» **Выбранный отрывок**
....
Выживали и другие – те, что, зубы сцепив, своего часа ждали. Или надеялись законным путем на свободу выйти – или из школы проклятой по костям надзирателей вырваться. Но в любом случае, выживали самые сильные. А потом, когда бои на арене начинались, отбор этот в каждом сражении проходил. И уж если гладиатор первые свои бои выиграл, если жив остался, то можете быть уверены: это уже не волк – тигр. Точнее – тигр-каннибал.

А у тигров – и жизнь тигриная. Выжившие начинали привыкать. И не просто привыкать – начинали они собой ГОРДИТЬСЯ.

Удивительного в этом ничего нет. Вспомните «закон» воровской. Казалось бы, чем хвастаться, ежели нары за убийство или разбой просиживаешь? А ведь гордятся, этика корпоративная складывается, иерархия целая. Чем больше срок у тебя – тем к тебе и уважения больше, чем ты сильнее и беспощаднее – тем дальше твой место от «параши».

Этика гладиаторская мало чем от «закона» отличалась, разве что еще более нечеловеческой была. Ведь зэкам нынешним не требуется по крайней друг друга перед публикой насмерть убивать.

Итак, выжившие менялись. Появлялось особенное гладиаторское сознание. Суть его понятна: гладиатор уже «там», и пути обратного «оттуда» нет, но физически-то он еще «здесь»! И не просто «здесь», он сильный, он страшный, он популярный, его ценят!

Вот мы и подошли к иной стороне тюремной жизни. Про пирушки всякие я не зря намекнул. Хороших гладиаторов, которые школу прославляли, начальство старалось всячески поощрить. Но была еще Ее Величество Публика, та, что на трибунах ревела и об заклад на гладиаторскую кровь билась. А публика – везде публика. Цветы, аплодисменты, автографы…

Про автографы я не шучу. Брали у гладиаторов автографы! Вот фотографий совместных не было – не изобрели еще. Но автографы еще что! Перед каждым боем в гладиаторской казарме банкет закатывали. Чем бойцы популярнее, тем банкет пышнее. И сбегались на тот банкет все почитатели-болельщики, и болельщицы тоже сбегались. Смаковать не стану, но случаев, когда почтенные матроны на таких пирах оказывались, тьма. Начинался пир за столом, а заканчивался где придется. Так что зря суровые критики Джованьоли ругали за образ Валерии. Помните? Вдова Суллы положила глаз на Спартака-чемпиона? Читал я еще в детстве в предисловии к роману, что, мол, надумано все это. А вот и не надумано! Таких Валерий в Риме было – не счесть. И любили гладиаторов, и страдали по ним, даже стихи писали. Тут ведь особая пряность имелась – сегодня я с моим Спартаком пирую, а завтра ему на арену…

Как по мне, почти некрофилия. Впрочем, кому что по душе.
....
» **Задание**
Перечислите все личные имена людей и персонажей из отрывка о гладиаторах выше.

» **Исходные материалы**
....
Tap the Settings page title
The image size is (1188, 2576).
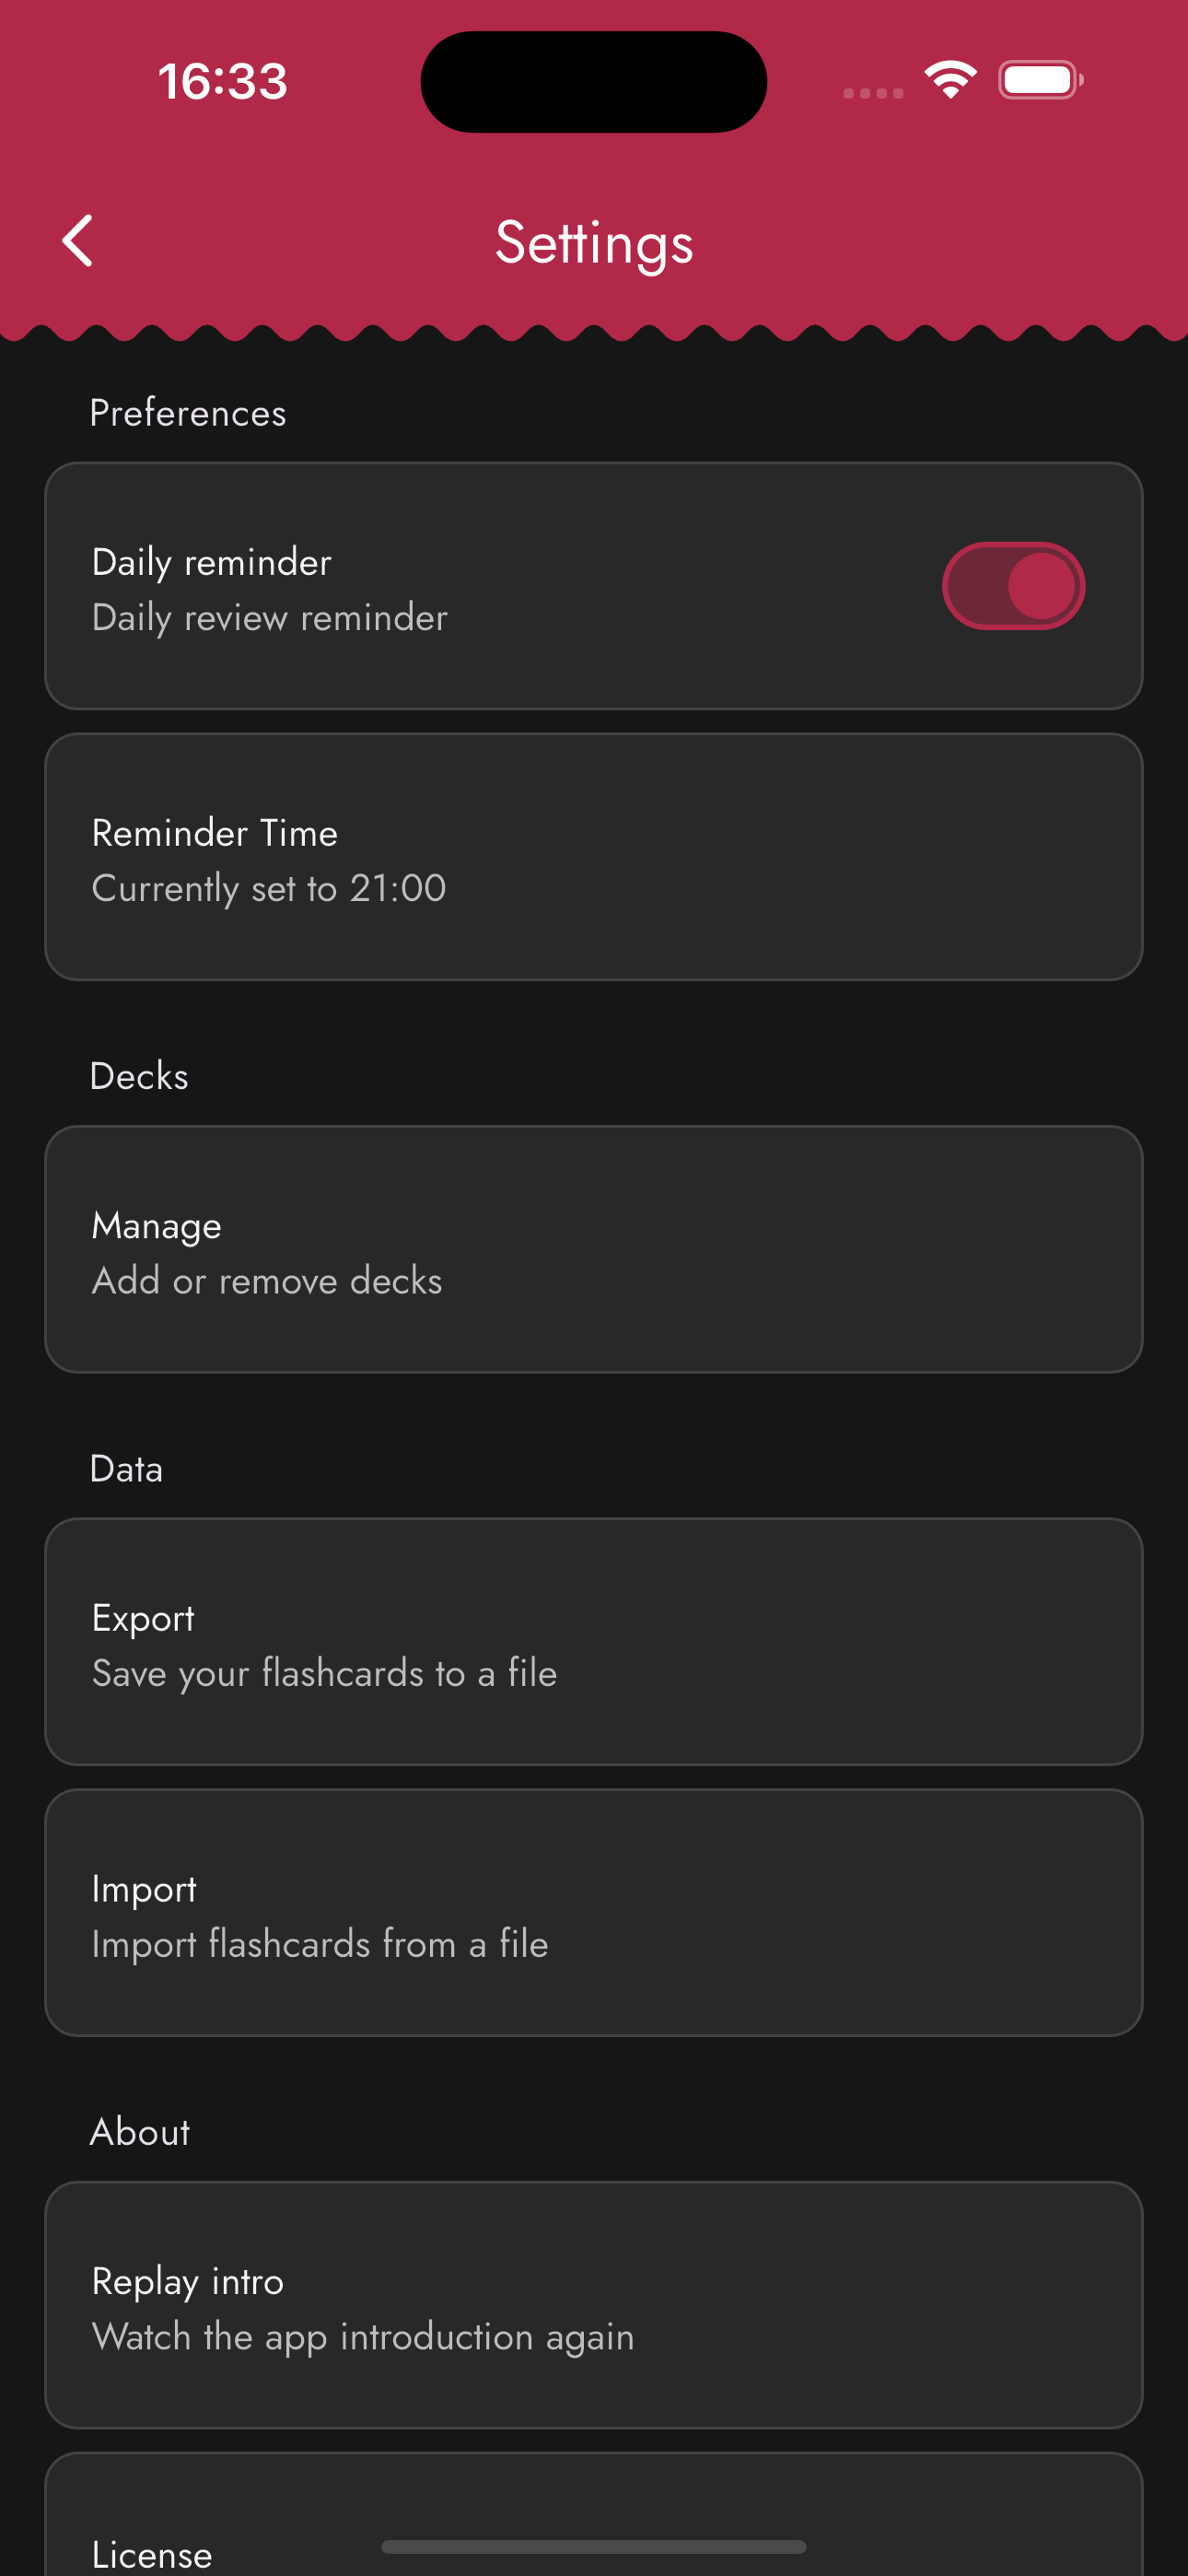594,243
....
» **Ответ**
Джованьоли, Валерия, Сулла, Спартак.